Tracing time to create a durational space has been something done by photographers since technology progressed from daguerreotypes allowing for choice between isolating and allowing the trace of time to be shown on the image.

The exercise requires a demonstration of the utilisation of technique to show traces of movement and of time in images.

A slow shutter speed can be used to record movement within the frame.

Bluebells (f5.6, 6 seconds, ISO 100)Bluebells

The bluebells were being very lightly blown by a breeze and this slight movement allowed an opportunity to use a slow shutter speed – although in this instance the time the shutter remained open and capturing light, and movement, allows for it to be termed a long exposure. The capture shows the blur of the bluebells as they moved whilst still being firmly anchored plants. The ISO was low to assist with exposure balance and the aperture was reasonably wide to keep background distractions defocussed that despite the motion blur the focus could still be seen to be on the foreground bluebell head, the subject of the image.

Sport Relief Cyclists (f22, 1/25, ISO 100)SportRelief

The image was shot handheld at a low shutter speed allowing for intentional camera movement during the panning. Grain was further added in post production and a black and white conversion seemed fitting to remove the distraction of the many coloured sportswear, paramedic uniforms and stall banners from the background allowing for the attention of the viewer to focus on the cyclist, shadows and sense of movement.

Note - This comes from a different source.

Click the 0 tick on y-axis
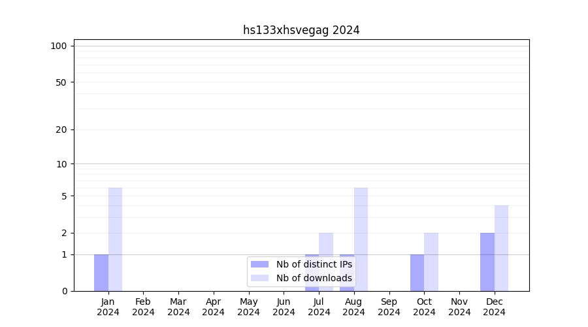The height and width of the screenshot is (327, 588). [x=64, y=291]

Cleethorpes Beach (all 3 images shot individually at f11, 1/200, ISO 100)MultipleExposureCleethorpes

Three images are combined here of the couple walking along the beach at Cleethorpes. This ‘old form’ of multiple exposure, refraining from using the multiple exposure function available in some cameras, relies on the layering of the processed images and masking most of two images away leaving three incidences of the couple at the shores’ edge. The technique gives a sense of time, or a durational space, as a viewer of the image can imagine having the photographers’ view and seeing the couple walk along the shore.